*AUSZUG*.
____________
Das letzte Wort: Gnade

Offenbarung 22, 16 – 21

16 Ich, Jesus, habe meinen Engel gesandt, euch dies zu bezeugen für die Gemeinden. Ich bin die Wurzel und das Geschlecht Davids, der helle Morgenstern.

            Den Schluss der Offenbarung bilden nicht mehr Bilder, sondern Worte. Wir hören nur noch Stimmen. Rufe. Zuerst die Erinnerung: Alles, was Johannes gesehen hat, ist für die Gemeinden bestimmt. Ephesus und Smyrna, Pergamon und Thyatira, Sardes und Philadelphia und Laodizea. Und dann stellt ER sich noch einmal vor. Denn er ist ja der eigentliche Autor dieses Briefes an die Gemeinden. Wieder steht da die Formel, in der Gott selbst sich vorstellt am brennenden Dornbusch, in der Jesus sich zu erkennen gibt auf seinen Wegen durch die Zeit:  Ich bin.

            Ich höre mit: Die Wurzel Jesse. „Und es wird ein Reis hervorgehen aus dem Stamm Isais und ein Zweig aus seiner Wurzel Frucht bringen.“ (Jesaja 11, 1) Ich kann auch das mit hören: „Nicht du die Wurzel trägst, sondern die Wurzel trägt dich.“ (Römer 11,18) Wir, Juden und Christen werden in gleicher Weise getragen von ihm, der die Wurzel ist. Werden beschienen von ihm, der der helle Morgenstern ist. Auch hier wieder schwingt uralte Verheißung mit: „Es sagt Bileam, der Sohn Beors, es sagt der Mann, dem die Augen geöffnet sind, es sagt der Hörer göttlicher Rede und der die Erkenntnis des Höchsten hat, der die Offenbarung des Allmächtigen sieht und dem die Augen geöffnet werden, wenn er niederkniet: Ich sehe ihn, aber nicht jetzt; ich schaue ihn, aber nicht von nahem. Es wird ein Stern aus Jakob aufgehen und ein Zepter aus Israel aufkommen.“ (4. Mose 24, 15 – 17)

            An diese Worte, an dieses Versprechen erinnern wir uns und nehmen es auf als Hoffnung für unsere Zeit, wenn wir singen:

            Der Morgenstern ist aufgedrungen,
            er leucht‘ daher zu dieser Stunde
            hoch über Berg und tiefe Tal,
            vor Freud singt uns der lieben Engel Schar.
____________
*AUFGABE A*.
Kopiere aus dem Auszug wortgetreu den Abschnitt zwischen „Den Schluss der“ und „Zeit:  Ich bin.“, beide Stellen eingeschlossen.
Der Auszug hat mit der Auflistung nichts zu tun.

*GESPEICHERTE DATEN*.
____________
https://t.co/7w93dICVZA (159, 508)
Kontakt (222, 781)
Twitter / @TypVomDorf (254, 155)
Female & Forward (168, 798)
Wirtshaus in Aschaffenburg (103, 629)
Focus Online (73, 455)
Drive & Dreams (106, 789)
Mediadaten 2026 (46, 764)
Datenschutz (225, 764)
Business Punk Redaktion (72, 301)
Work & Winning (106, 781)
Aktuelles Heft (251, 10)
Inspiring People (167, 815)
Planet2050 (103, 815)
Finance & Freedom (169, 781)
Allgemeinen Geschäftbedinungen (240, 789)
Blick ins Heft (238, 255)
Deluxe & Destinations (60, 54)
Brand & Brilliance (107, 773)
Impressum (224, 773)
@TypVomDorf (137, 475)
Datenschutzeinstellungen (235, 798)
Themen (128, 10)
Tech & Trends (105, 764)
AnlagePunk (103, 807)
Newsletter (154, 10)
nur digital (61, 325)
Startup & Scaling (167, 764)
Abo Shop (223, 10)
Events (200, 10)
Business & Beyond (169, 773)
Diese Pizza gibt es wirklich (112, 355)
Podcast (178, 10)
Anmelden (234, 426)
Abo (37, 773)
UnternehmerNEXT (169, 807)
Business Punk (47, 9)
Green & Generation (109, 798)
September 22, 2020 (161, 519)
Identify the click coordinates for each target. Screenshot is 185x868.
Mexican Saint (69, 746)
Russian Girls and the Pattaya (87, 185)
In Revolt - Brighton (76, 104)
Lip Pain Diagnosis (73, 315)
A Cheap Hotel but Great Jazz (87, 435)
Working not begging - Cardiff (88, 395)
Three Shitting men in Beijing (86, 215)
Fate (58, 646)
____________
*AUFGABE B*.
Schreib aus der Auflistung die Zeilen zwischen der Zeile mit „Aktuelles Heft (251, 10)“ und der Zeile mit „In Revolt - Brighton (76, 104)“ unverändert ab, beide eingeschlossen.

*LÖSUNG A*.
Den Schluss der Offenbarung bilden nicht mehr Bilder, sondern Worte. Wir hören nur noch Stimmen. Rufe. Zuerst die Erinnerung: Alles, was Johannes gesehen hat, ist für die Gemeinden bestimmt. Ephesus und Smyrna, Pergamon und Thyatira, Sardes und Philadelphia und Laodizea. Und dann stellt ER sich noch einmal vor. Denn er ist ja der eigentliche Autor dieses Briefes an die Gemeinden. Wieder steht da die Formel, in der Gott selbst sich vorstellt am brennenden Dornbusch, in der Jesus sich zu erkennen gibt auf seinen Wegen durch die Zeit:  Ich bin.

*LÖSUNG B*.
Aktuelles Heft (251, 10)
Inspiring People (167, 815)
Planet2050 (103, 815)
Finance & Freedom (169, 781)
Allgemeinen Geschäftbedinungen (240, 789)
Blick ins Heft (238, 255)
Deluxe & Destinations (60, 54)
Brand & Brilliance (107, 773)
Impressum (224, 773)
@TypVomDorf (137, 475)
Datenschutzeinstellungen (235, 798)
Themen (128, 10)
Tech & Trends (105, 764)
AnlagePunk (103, 807)
Newsletter (154, 10)
nur digital (61, 325)
Startup & Scaling (167, 764)
Abo Shop (223, 10)
Events (200, 10)
Business & Beyond (169, 773)
Diese Pizza gibt es wirklich (112, 355)
Podcast (178, 10)
Anmelden (234, 426)
Abo (37, 773)
UnternehmerNEXT (169, 807)
Business Punk (47, 9)
Green & Generation (109, 798)
September 22, 2020 (161, 519)
Identify the click coordinates for each target. Screenshot is 185x868.
Mexican Saint (69, 746)
Russian Girls and the Pattaya (87, 185)
In Revolt - Brighton (76, 104)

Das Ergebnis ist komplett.